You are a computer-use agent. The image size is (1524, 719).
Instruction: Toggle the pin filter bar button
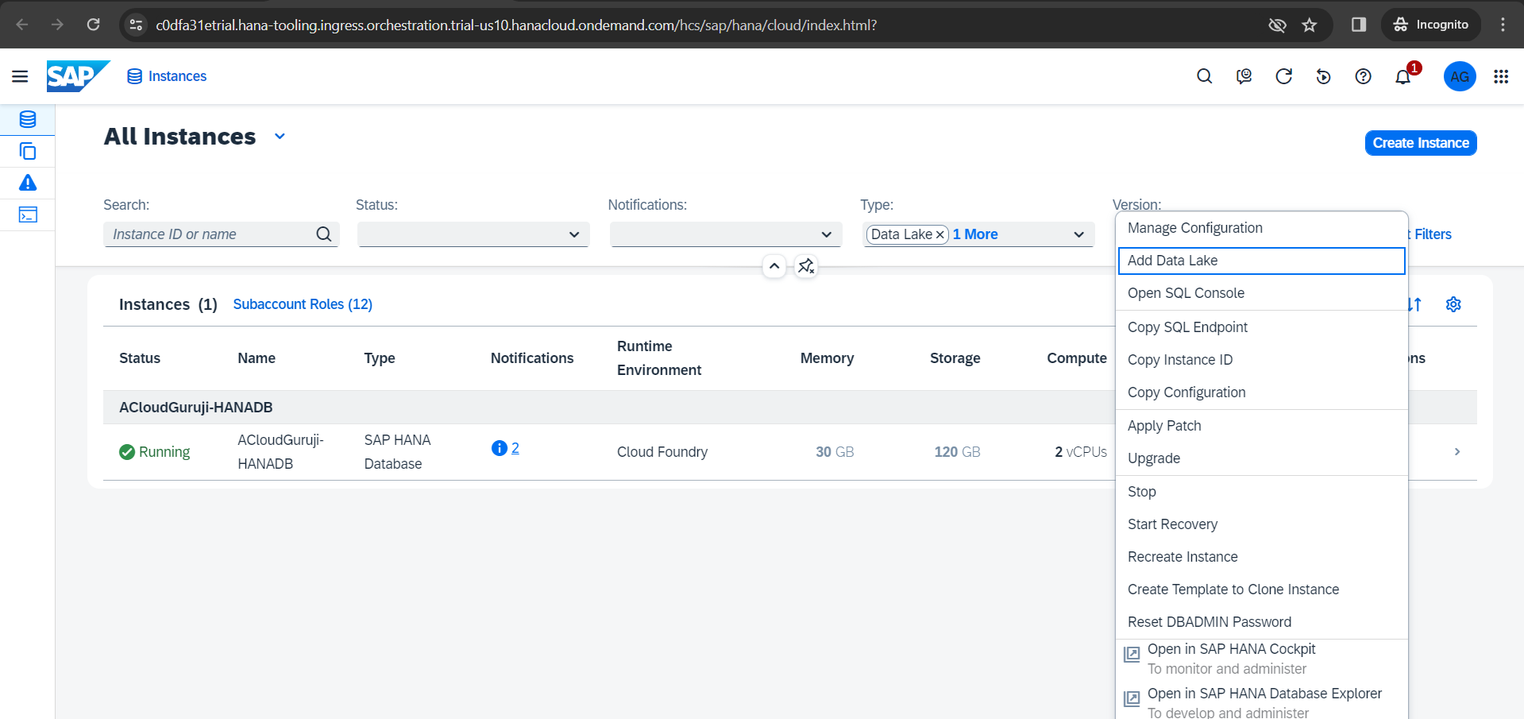806,266
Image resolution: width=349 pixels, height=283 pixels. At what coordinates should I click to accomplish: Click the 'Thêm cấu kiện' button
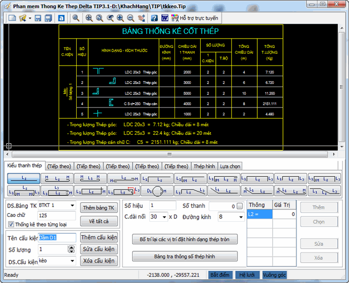[98, 237]
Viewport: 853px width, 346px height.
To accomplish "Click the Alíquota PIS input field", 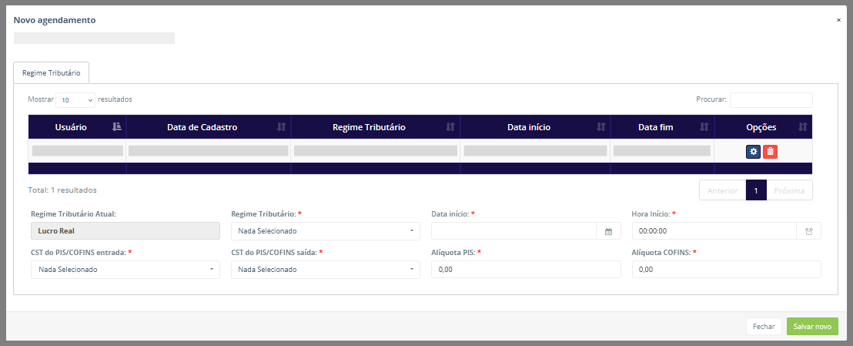I will click(x=526, y=270).
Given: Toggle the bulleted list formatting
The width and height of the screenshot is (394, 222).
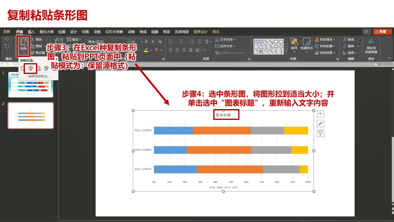Looking at the screenshot, I should [x=170, y=41].
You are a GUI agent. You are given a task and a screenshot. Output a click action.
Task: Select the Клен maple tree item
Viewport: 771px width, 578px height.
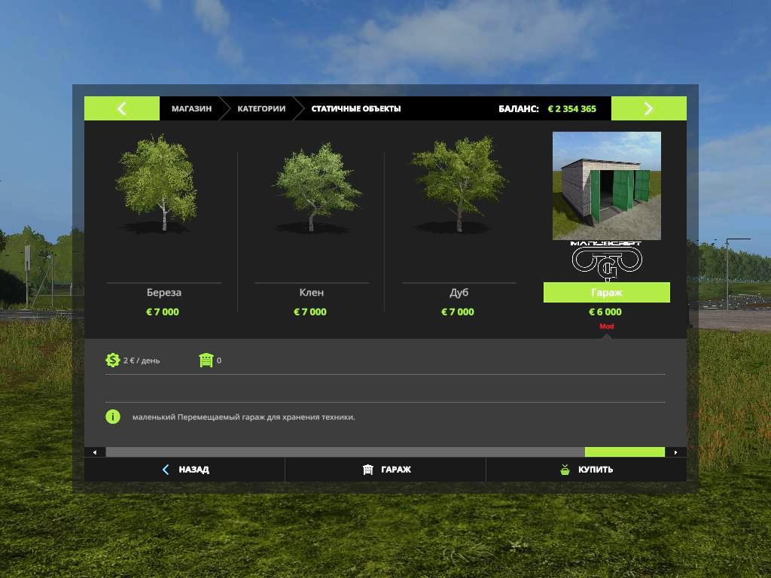310,188
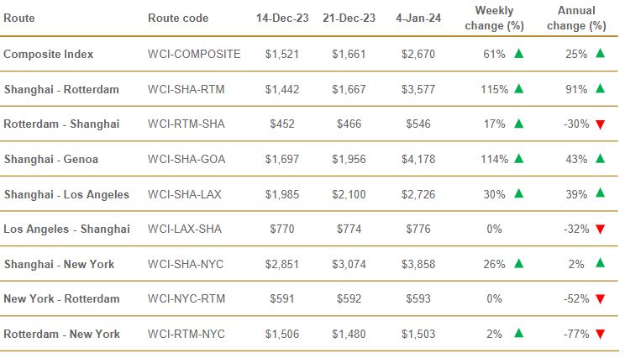Click the WCI-COMPOSITE route code cell
The width and height of the screenshot is (625, 364).
194,54
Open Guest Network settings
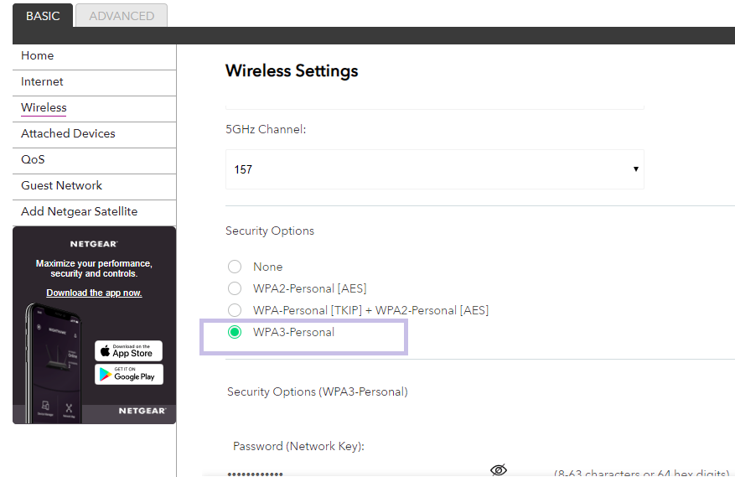 pos(61,186)
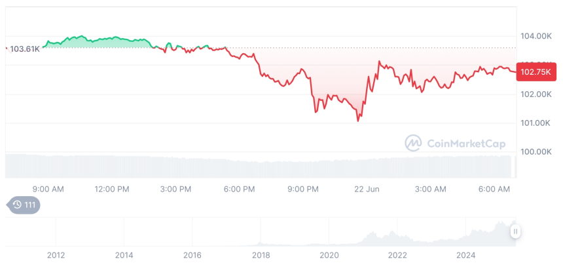Click the range slider handle
Image resolution: width=563 pixels, height=263 pixels.
516,232
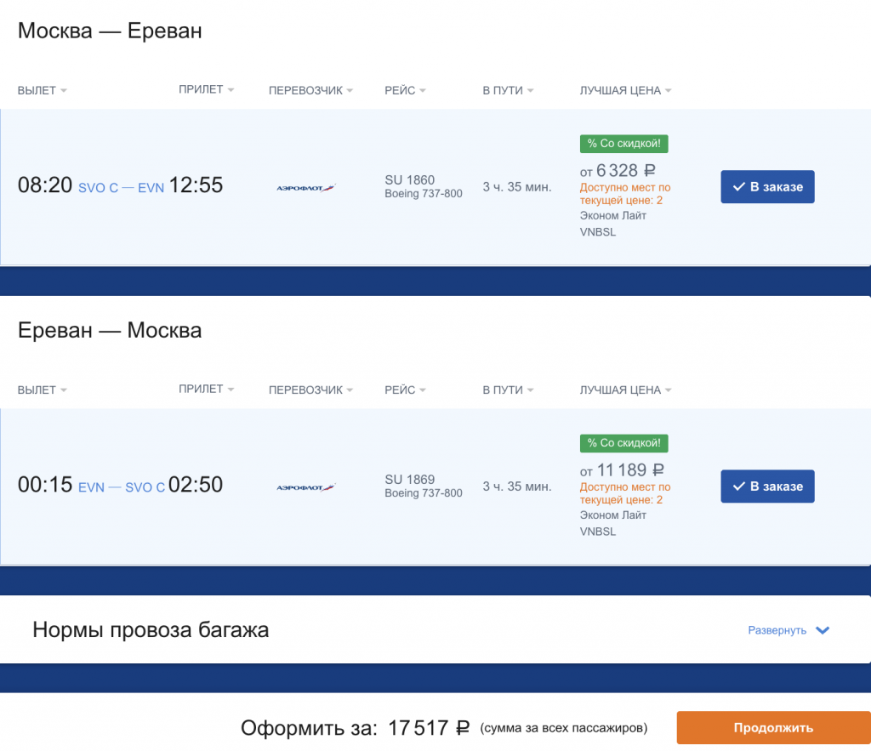Open 'Перевозчик' filter for Moscow–Yerevan
The image size is (871, 751).
[x=310, y=91]
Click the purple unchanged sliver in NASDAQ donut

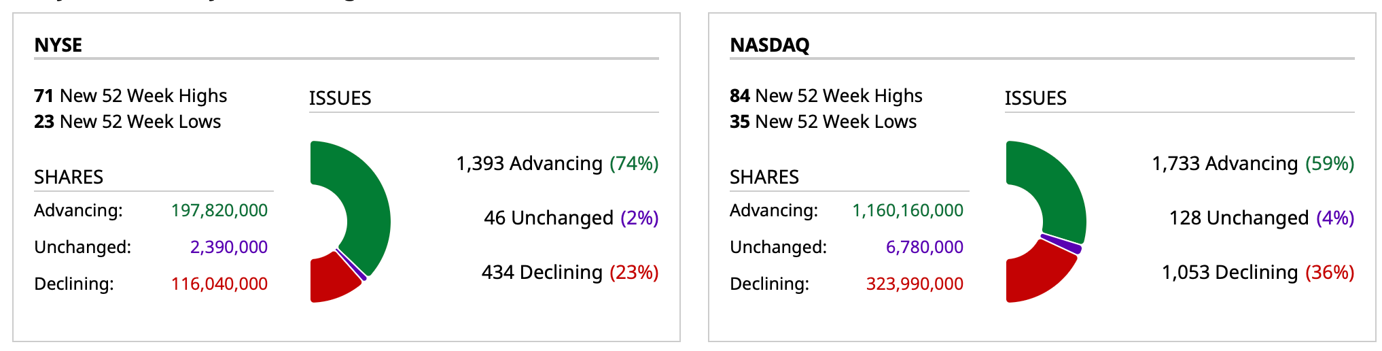pos(1061,244)
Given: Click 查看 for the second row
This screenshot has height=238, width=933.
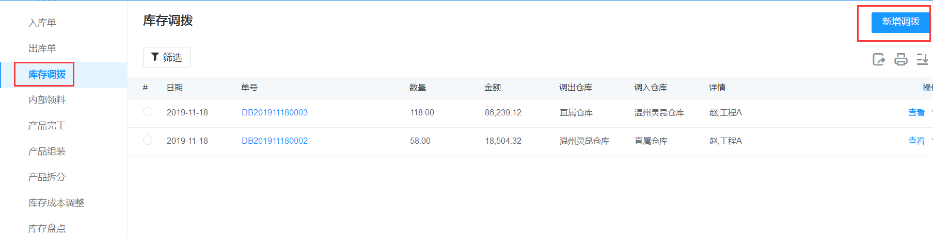Looking at the screenshot, I should 916,141.
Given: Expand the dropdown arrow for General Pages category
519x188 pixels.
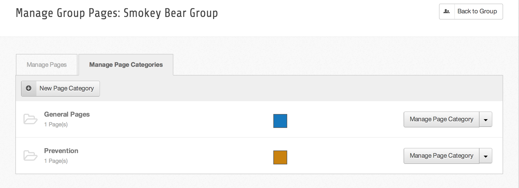Looking at the screenshot, I should coord(486,119).
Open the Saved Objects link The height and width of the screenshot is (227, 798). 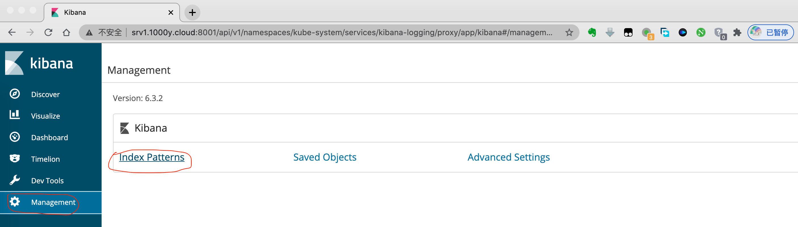[325, 157]
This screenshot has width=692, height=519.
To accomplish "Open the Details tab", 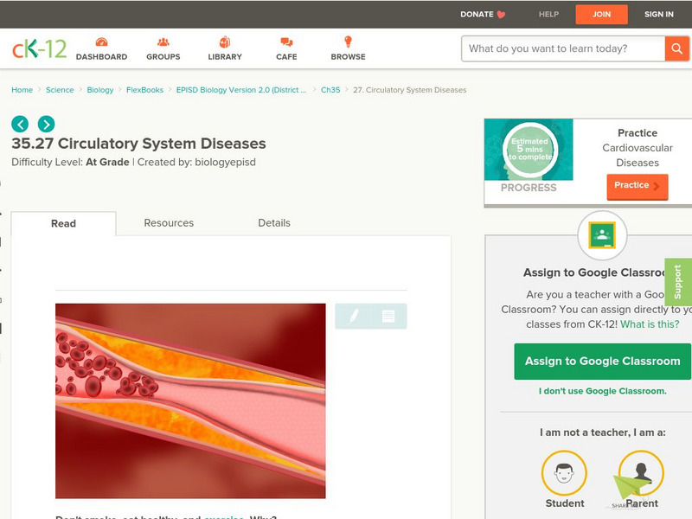I will (x=276, y=222).
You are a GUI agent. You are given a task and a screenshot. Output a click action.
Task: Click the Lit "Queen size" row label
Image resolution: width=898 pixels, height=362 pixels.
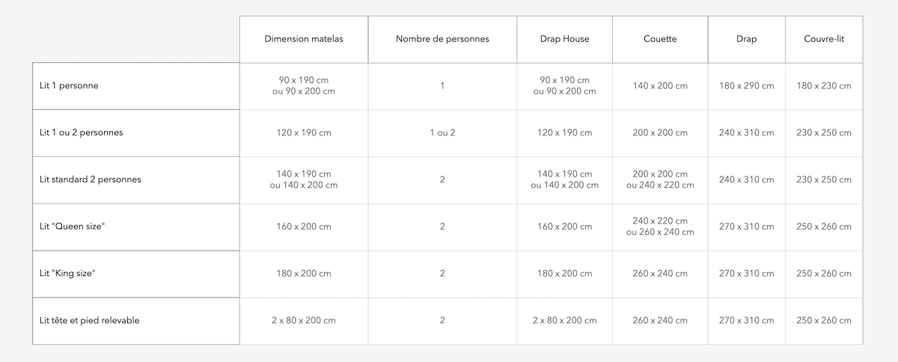pos(73,227)
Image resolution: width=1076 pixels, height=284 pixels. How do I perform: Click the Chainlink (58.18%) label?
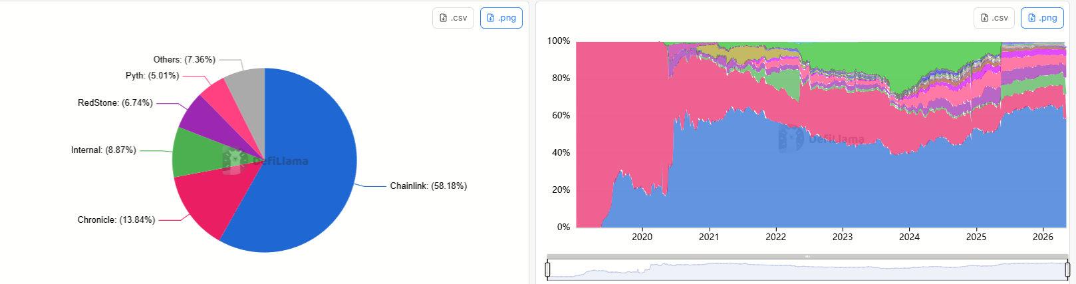pyautogui.click(x=428, y=186)
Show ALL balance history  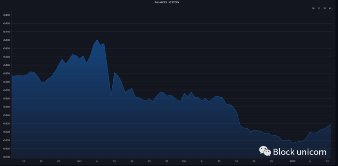(x=331, y=8)
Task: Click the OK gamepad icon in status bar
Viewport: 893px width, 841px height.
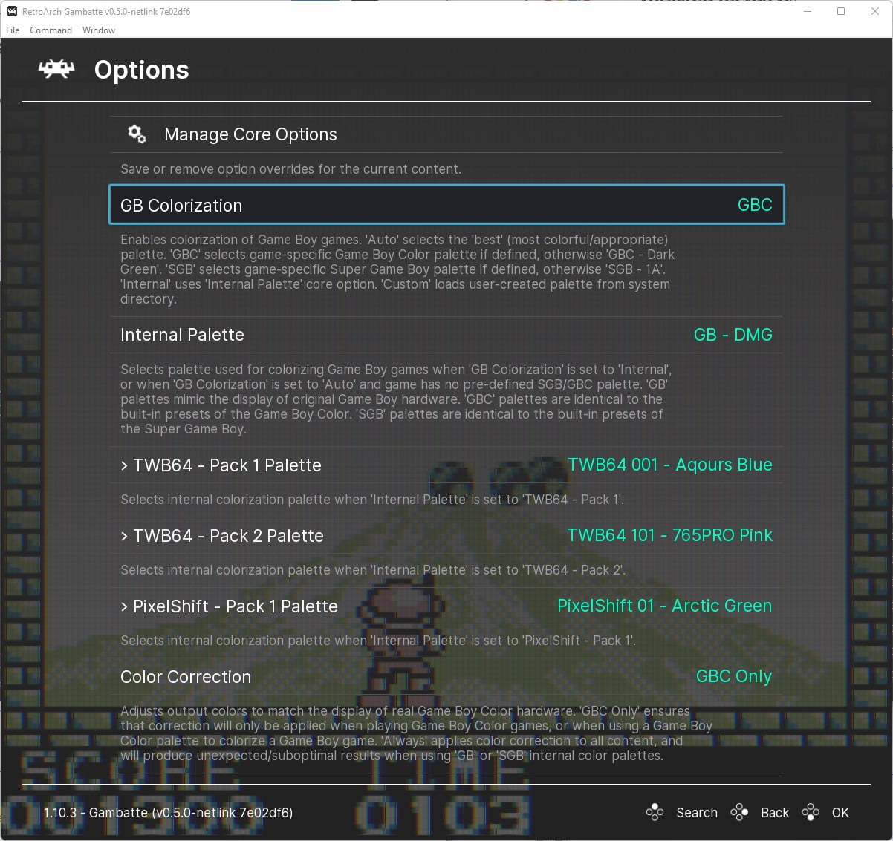Action: click(810, 813)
▬▬▬▬▬▬▬▬▬▬
→ THE TASK: Print exactly the lines from the first line of the records above through the line containing "Viewport: 853px width, 346px height.", leaving out the pictures.

→ OUTPUT FOR THIS TASK:
You are a computer-use agent. The image size is (1524, 719).
Instruction: Toggle the pin filter bar button
806,266
Image resolution: width=349 pixels, height=283 pixels. At what coordinates should I click to accomplish: Click the 'Thêm cấu kiện' button
[98, 237]
Viewport: 853px width, 346px height.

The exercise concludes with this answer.